Tuesday, June 03, 2014

Odd Structures in a Prophage Genome


Contrary to what it looks like, this is not an arrival-gate diagram for an eastern European airport. It's a diagram of secondary structure of a portion of the mRNA for the yoqJ gene in B. subtilis phage SPBc2. Click to enlarge.
The common soil bacterium Bacillus subtilis has long been known to harbor an inducible prophage (virus) called SPBc2. Normally, SPBc2 is dormant in the Bacillus genome, but heat or treatment with mitomycin C will cause the phage to express itself and start a lytic infection cycle. Like many bacterial viruses, phage SPBc2 has a sizable double-stranded DNA genome, consisting (in this case) of 134,416 base pairs encoding 185 genes. It's one of the strangest collection of genes you'll ever want to meet.

The SPBc2 genome is strange, first of all, in its base composition. The following stats come from analysis of the coding regions of the genome:

Base Abundance
A 0.3670
T 0.2825
G 0.1983
C 0.1506

Notice how the purines, A and G (adenine and guanine) are about 30% more abundant than the pyrimidines, C and T (cyotsine and thymine). This is a stark violation of Chargaff's Second Parity Rule (which says A=T and G=C not only for double-stranded DNA but for a single strand, as well).

When purine abundance is tallied on a per-gene basis, you get the following histogram:

Purine abundance for N=185 protein-coding genes in B. subtilis phage SPBc2. Only 8 genes contain less than 50% purine bases.
All but 8 (out of 185) genes have a message-strand purine content above 50%.

And if you look at the gene sequence data, the genes even look funny to the naked eye, containing, as they do, long runs of bases, with funny repeats, like TTGAAAGGAAAAAAAGACGGCCTAAATAAA. One gets the feeling, when  examining the sequence data, that one is looking at tRNA or rRNA data rather than protein-coding sequences. And yet, they really are protein-coding sequences.

But it turns out there's a lot of secondary-structure info in the sequences. (See the picture at the top of this post.) Many of the genes contain self-complementing intragenic regions. I decided to verify this with some custom scripts. First, I had scripts look inside each gene for length-10 nucleotide sequences with a matching reverse-complement sequence further downstream (in the same gene). I expected to find one or two (or ten) hits, based on the fact that any given length-10 sequence of the bases A, G, C, and T can turn up at random in about one in every million base pairs. (Each base is worth about two bits, so a length-10 DNA sequence can encode as much info as a length-20 binary sequence; 2-to-the-20th is a little over a million.) What I found was an astounding 419 complementary length-10 sequences within 89 genes.

When I upped the sequence length to 12, I still found 64 intragenic complement sequences in 38 genes. A length-12 match should happen randomly about once every 16 million base pairs. The SPBc2 genome (as I said) is 134,416 base pairs long.
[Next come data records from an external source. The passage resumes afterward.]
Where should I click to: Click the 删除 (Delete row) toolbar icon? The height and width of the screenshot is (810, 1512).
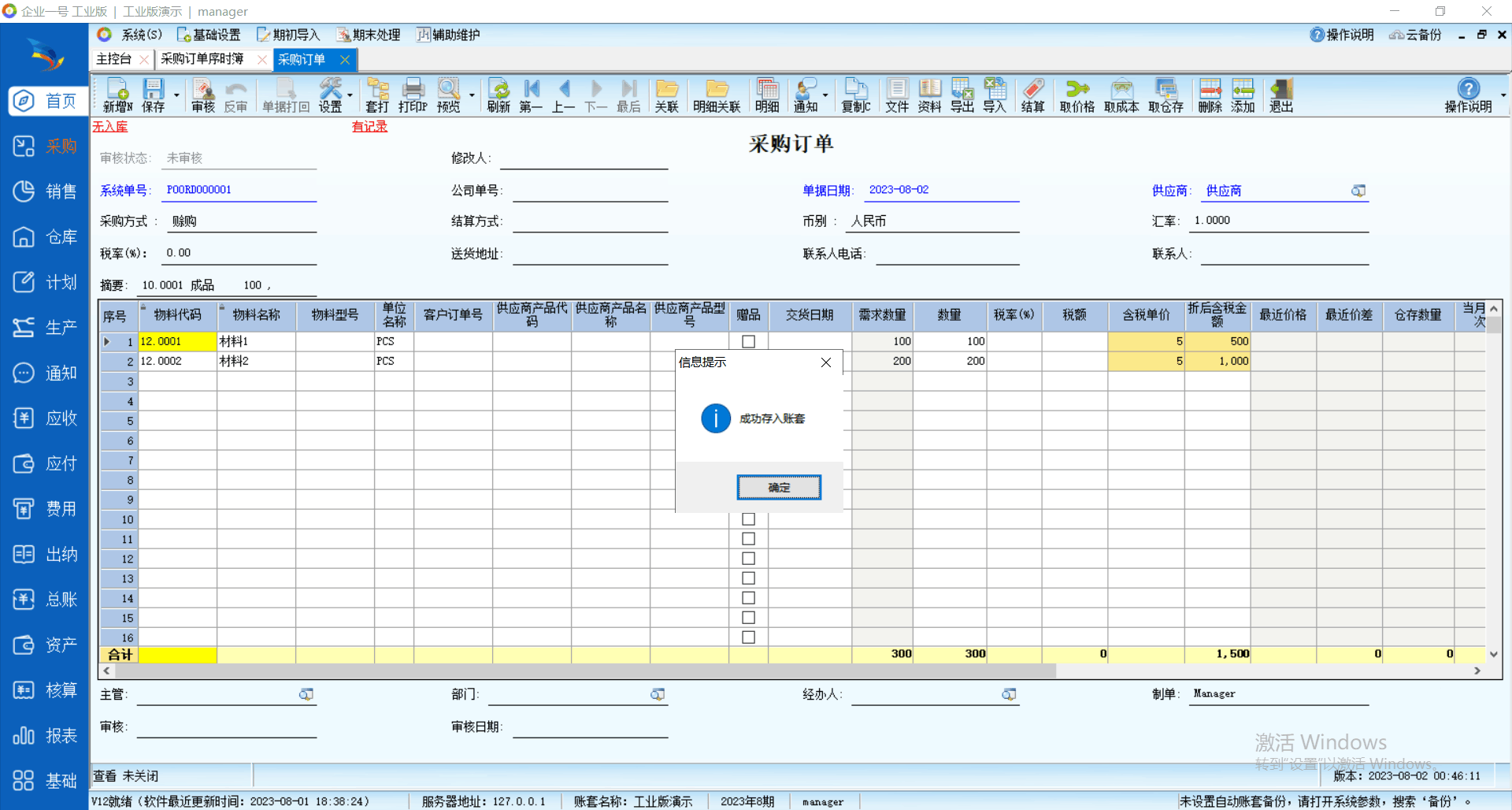point(1210,95)
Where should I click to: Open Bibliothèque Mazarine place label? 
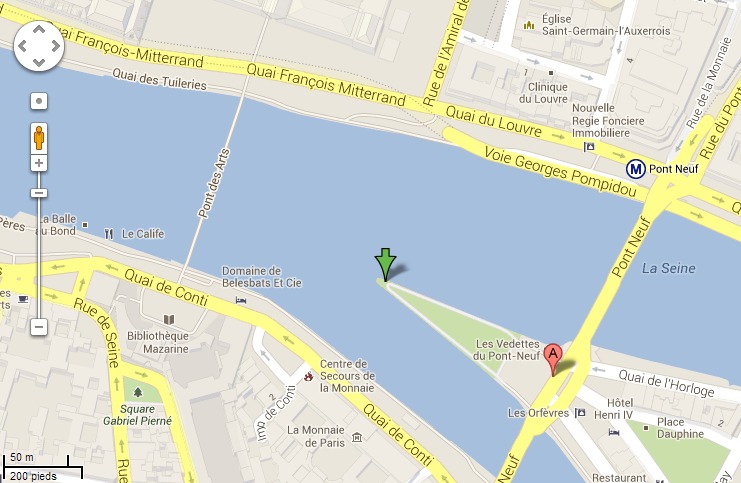(x=158, y=342)
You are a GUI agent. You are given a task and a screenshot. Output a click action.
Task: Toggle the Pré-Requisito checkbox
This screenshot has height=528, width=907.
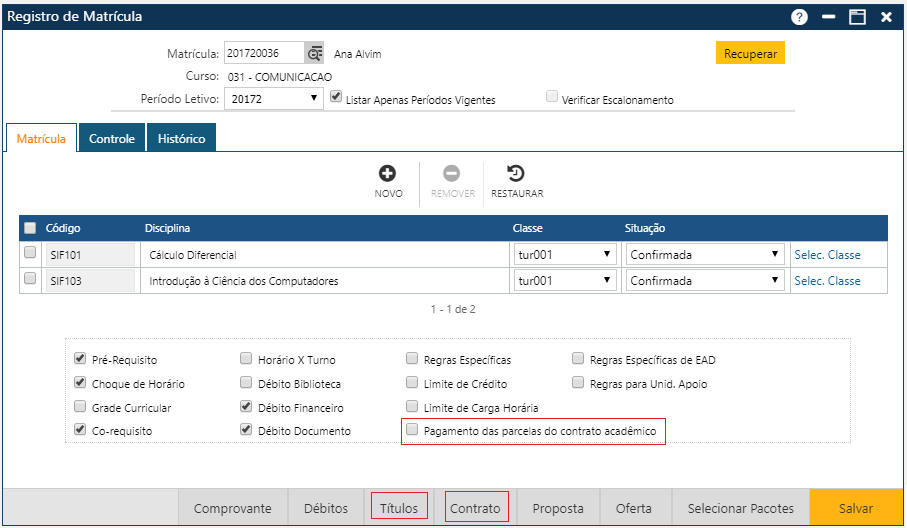[80, 359]
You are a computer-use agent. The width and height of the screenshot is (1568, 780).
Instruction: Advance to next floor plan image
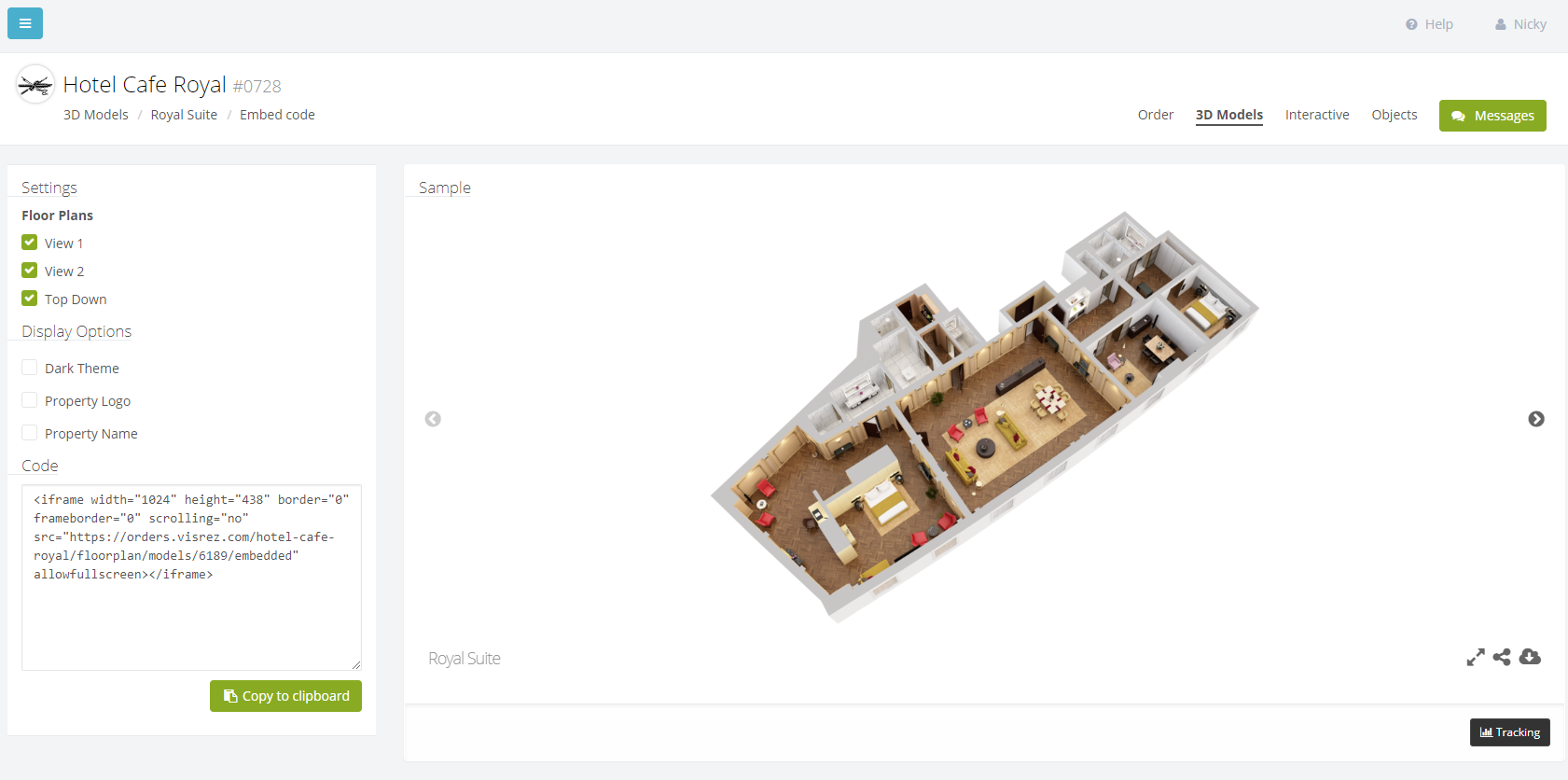[x=1535, y=419]
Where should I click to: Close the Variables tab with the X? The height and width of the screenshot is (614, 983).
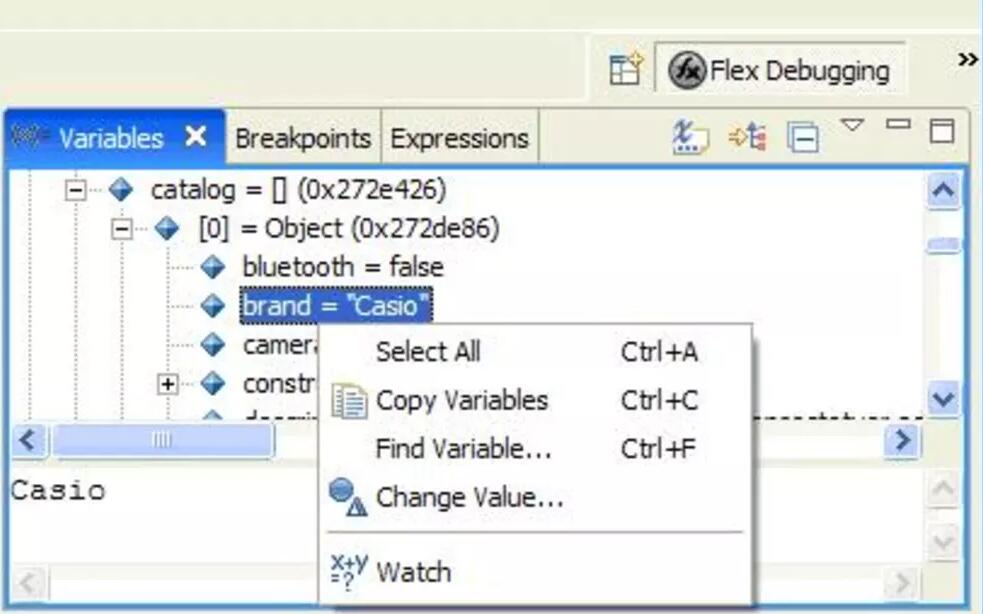pyautogui.click(x=196, y=136)
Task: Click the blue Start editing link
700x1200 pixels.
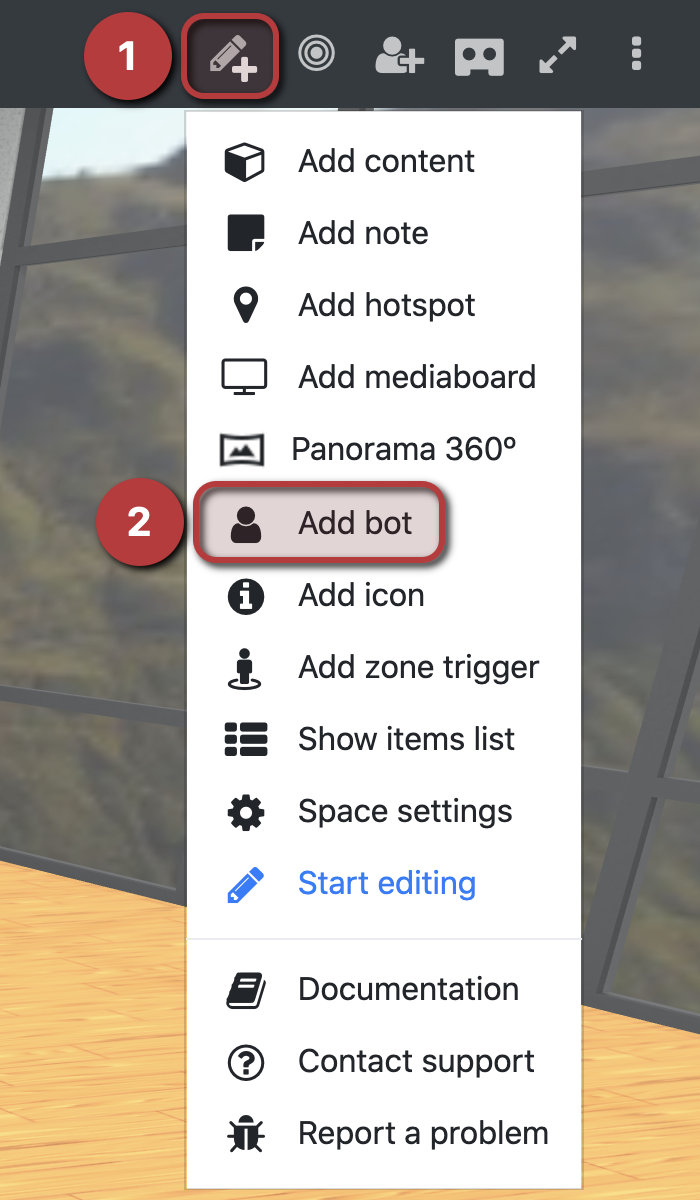Action: pos(387,883)
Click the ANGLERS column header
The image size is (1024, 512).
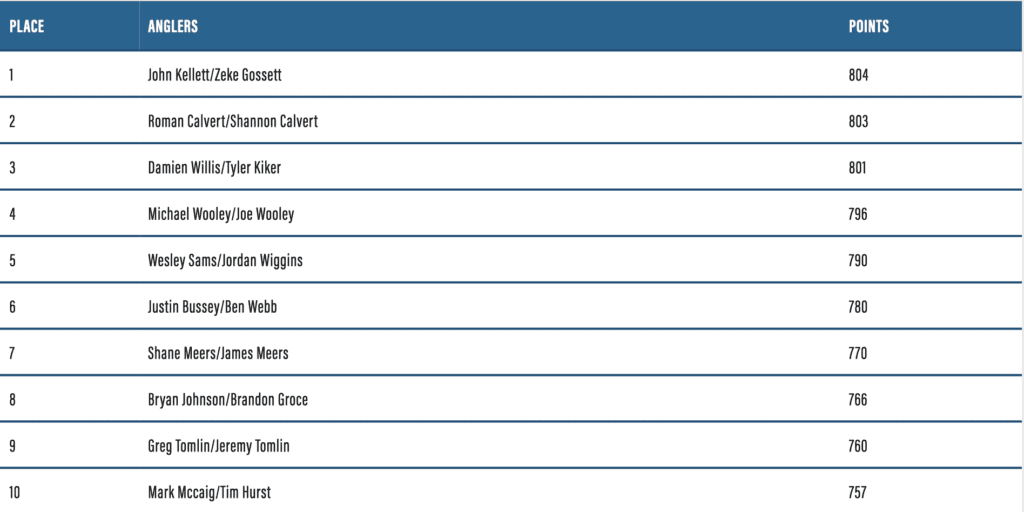click(x=173, y=26)
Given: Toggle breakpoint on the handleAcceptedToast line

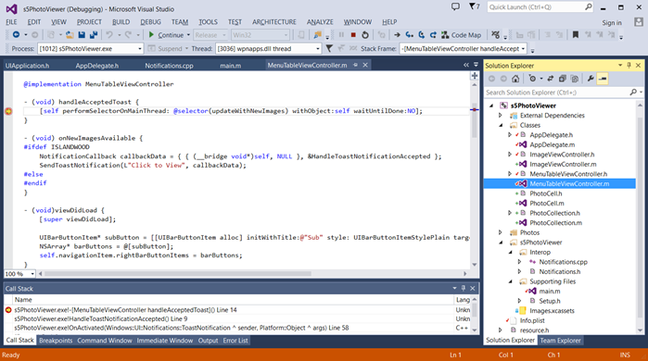Looking at the screenshot, I should point(9,111).
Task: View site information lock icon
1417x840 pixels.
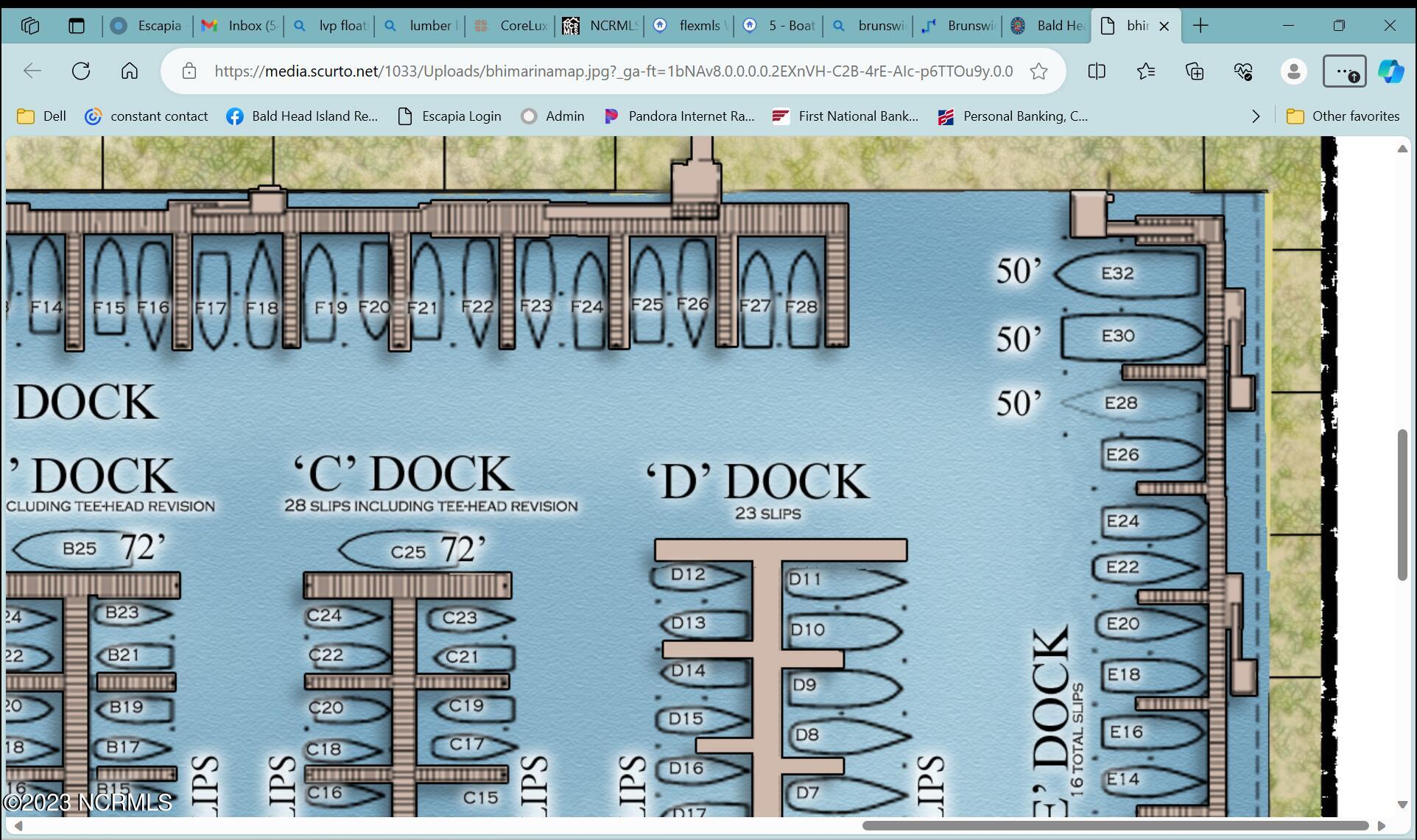Action: [x=189, y=71]
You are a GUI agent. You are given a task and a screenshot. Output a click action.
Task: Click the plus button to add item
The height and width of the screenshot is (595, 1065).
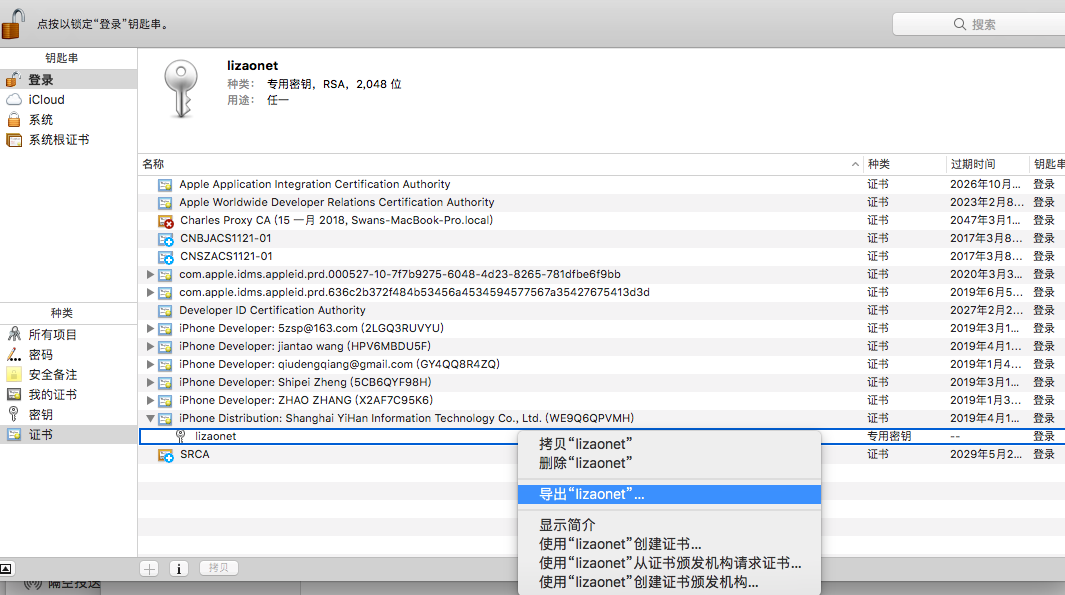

The high degree of internal complementarity means that when the phage's DNA strands are separated during transcription or replication, they probably assume very particular 3-dimensional structures, and also, the messenger RNA made from the phage's genes are probably rich in secondary structure. Exactly why those structures are needed is anyone's guess. They may protect the virus from restriction nucleases (although frankly this chore is already taken care of by the prophage's own methylases). Or they may attract ribosomes in some special way (many of the genes form tRNA-lookalike structures). They may help with virion packaging. Or they may do nothing special at all. I kind of doubt the latter possibility, though.